Je vous ai déjà parlé du livre 101 mots à sauver du français d’Amérique, écrit par Hubert Mansion. Il y a dans cet ouvrage de bien belles trouvailles: des mots qu’on dépoussière ou qu’on découvre, des sens méconnus, des expressions étonnantes… En le feuilletant encore et encore, la semaine dernière, je suis tombé sur le mot «cheap», pour lequel l’auteur se livre à une réflexion élargie. Une réflexion sur les lacunes de la langue française.

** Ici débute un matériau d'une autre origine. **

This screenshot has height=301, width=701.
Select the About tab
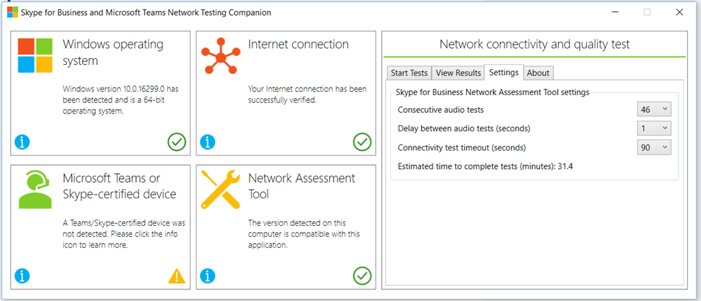[538, 73]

L’auteur note qu’il n’y a pas, à proprement parler, d’équivalent français parfait pour le terme anglais «cheap». On a peine à trouver un antonyme parfait pour «cher», employé au sens de «coûteux». Il y a bien certains adjectifs comme «abordable» ou «peu dispendieux», mais rien qui corresponde parfaitement et en un seul mot à l’adjectif anglais «cheap».

Hubert Mansion remarque avec justesse qu’il faut avoir recours à des périphrases ou, plus simplement, à cet équivalent anglais. «Prétendre, comme le dit un spécialiste, qu’il existe de nombreux équivalents français pour remplacer cet anglicisme en l’occurrence bon marché, peu coûteux, pas cher, au rabais est aussi vrai qu’assurer que l’arbre-qui-produit-des-glands-mangés-par-les-cochons est un équivalent de chêne», remarque-t-il dans son bouquin.

Le terme «cheap» est d’ailleurs devenu si populaire dans la langue courante qu’on le croirait presque accepté en français. Ce n’est évidemment pas le cas.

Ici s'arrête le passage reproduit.